Based on FPS on the graphics-intensive Lara Croft Go, coming in first place is the A9 chip underneath the hood of the 4-inch iPhone SE hitting the 60fps limit, followed not by the S7, but rather, the iPhone 6 with Apple’s A8 chip, both of which are from 2014. The nearly two year old Apple flagship scored only one less than the iPhone SE, scoring 59fps. At this point, you’re probably guessing that Snapdragon 820 devices will most likely score high 50’s in terms of FPS, but it wasn’t the case. In third place sits the Snapdragon 820 Galaxy S7, which ran on only 44 frames per second, quite a gap behind the iOS handsets. The HTC 10 also scored 44fps and the LG G5 came at 42fps.

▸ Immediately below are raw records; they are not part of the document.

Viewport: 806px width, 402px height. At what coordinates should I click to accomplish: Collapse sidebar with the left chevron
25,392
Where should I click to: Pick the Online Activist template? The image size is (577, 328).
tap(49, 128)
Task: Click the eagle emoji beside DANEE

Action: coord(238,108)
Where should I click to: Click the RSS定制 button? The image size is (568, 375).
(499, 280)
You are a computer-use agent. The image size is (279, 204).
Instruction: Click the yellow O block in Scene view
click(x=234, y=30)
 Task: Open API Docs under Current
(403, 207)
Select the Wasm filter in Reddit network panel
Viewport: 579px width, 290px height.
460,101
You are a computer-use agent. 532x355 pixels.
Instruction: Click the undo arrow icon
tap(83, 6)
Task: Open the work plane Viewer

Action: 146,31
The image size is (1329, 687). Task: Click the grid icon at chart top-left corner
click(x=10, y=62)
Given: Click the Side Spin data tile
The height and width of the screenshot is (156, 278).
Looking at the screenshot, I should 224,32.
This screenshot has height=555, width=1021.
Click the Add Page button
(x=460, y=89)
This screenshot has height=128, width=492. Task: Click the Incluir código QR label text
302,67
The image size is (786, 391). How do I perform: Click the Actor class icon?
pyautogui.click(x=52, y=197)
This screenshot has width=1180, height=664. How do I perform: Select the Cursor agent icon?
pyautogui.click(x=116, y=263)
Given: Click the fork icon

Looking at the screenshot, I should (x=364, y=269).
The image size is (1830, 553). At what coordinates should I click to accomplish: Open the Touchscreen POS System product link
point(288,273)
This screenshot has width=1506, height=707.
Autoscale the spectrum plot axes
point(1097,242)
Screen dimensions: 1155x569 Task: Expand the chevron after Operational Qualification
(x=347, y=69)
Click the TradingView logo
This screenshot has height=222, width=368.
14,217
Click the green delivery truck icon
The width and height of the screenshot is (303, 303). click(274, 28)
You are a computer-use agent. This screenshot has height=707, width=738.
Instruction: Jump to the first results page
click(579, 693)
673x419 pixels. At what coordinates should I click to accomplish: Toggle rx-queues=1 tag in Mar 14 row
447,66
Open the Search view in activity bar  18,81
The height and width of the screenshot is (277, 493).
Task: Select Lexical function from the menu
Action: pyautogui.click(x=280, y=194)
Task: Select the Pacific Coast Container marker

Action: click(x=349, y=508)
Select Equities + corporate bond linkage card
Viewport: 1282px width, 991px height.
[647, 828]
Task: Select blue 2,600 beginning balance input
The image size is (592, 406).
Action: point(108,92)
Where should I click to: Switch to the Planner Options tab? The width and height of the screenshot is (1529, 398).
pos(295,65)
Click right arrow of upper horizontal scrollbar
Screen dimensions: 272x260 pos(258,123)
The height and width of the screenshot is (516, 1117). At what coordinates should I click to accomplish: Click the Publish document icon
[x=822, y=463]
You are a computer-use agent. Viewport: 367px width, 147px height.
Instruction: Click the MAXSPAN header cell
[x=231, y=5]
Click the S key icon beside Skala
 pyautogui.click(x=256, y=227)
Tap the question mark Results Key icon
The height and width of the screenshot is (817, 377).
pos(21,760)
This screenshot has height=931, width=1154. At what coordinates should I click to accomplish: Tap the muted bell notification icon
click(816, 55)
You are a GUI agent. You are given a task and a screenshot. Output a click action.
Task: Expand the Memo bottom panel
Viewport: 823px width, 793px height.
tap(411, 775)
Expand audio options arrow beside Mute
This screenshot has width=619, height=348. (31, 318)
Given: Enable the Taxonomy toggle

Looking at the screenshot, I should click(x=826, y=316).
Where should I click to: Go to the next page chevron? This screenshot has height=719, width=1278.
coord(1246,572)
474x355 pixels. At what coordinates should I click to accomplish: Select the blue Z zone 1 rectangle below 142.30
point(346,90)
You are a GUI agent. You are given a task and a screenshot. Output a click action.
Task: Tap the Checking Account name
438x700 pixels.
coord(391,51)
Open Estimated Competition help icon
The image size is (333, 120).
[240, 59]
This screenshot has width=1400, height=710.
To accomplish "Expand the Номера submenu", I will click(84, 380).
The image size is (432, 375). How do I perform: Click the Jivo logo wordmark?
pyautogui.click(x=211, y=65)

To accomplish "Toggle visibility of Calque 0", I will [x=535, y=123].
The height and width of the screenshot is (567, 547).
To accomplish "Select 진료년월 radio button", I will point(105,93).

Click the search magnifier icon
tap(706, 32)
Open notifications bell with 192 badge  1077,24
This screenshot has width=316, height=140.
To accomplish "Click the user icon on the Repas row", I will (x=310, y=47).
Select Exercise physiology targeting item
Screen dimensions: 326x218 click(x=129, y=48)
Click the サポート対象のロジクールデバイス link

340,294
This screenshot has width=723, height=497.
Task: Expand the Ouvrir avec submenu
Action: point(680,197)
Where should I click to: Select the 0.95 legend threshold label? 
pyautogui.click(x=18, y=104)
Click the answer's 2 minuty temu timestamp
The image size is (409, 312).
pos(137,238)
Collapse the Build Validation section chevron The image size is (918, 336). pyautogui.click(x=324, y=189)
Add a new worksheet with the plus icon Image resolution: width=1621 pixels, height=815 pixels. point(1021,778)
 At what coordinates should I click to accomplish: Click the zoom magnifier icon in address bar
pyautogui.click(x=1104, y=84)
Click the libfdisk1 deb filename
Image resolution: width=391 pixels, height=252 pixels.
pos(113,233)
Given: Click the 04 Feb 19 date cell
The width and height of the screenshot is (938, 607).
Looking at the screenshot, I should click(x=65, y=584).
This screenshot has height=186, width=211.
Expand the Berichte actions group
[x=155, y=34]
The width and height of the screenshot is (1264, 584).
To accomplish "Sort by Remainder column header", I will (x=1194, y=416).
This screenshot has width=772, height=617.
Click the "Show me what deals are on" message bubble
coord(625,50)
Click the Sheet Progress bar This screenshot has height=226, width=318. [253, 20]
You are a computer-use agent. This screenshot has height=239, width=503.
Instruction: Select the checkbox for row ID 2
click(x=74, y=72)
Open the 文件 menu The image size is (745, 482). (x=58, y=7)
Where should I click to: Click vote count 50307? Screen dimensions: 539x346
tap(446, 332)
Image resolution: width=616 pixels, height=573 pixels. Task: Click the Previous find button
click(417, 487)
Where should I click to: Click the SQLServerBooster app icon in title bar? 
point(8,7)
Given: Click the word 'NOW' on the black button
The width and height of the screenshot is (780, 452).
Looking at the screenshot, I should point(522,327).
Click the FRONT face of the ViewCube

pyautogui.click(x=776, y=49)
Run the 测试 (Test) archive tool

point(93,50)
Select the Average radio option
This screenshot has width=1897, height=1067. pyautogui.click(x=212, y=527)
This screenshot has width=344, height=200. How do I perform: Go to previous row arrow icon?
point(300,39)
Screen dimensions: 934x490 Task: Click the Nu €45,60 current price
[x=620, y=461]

The key to Apple topping the charts in somewhat real life performance is optimization. Considering the amount of devices running iOS compared to Android, coupled with the fragmentation issue across the Android platform, it isn’t much of a surprise that games and other apps are better optimized for iOS devices, not to mention an easier process for developers as well. Apple has reported a 79% adoption rate for its latest iOS 9 as of March 7th, whereas the adoption rate for Android Marshmallow as of two weeks ago is at a mere 4.6%, with majority of Android users still stuck at Kit Kat (33.4%). The release of the Vulkan API allows developers to utilize GPU’s of Android devices more efficiently, but a significant improvement won’t likely be seen in the near future.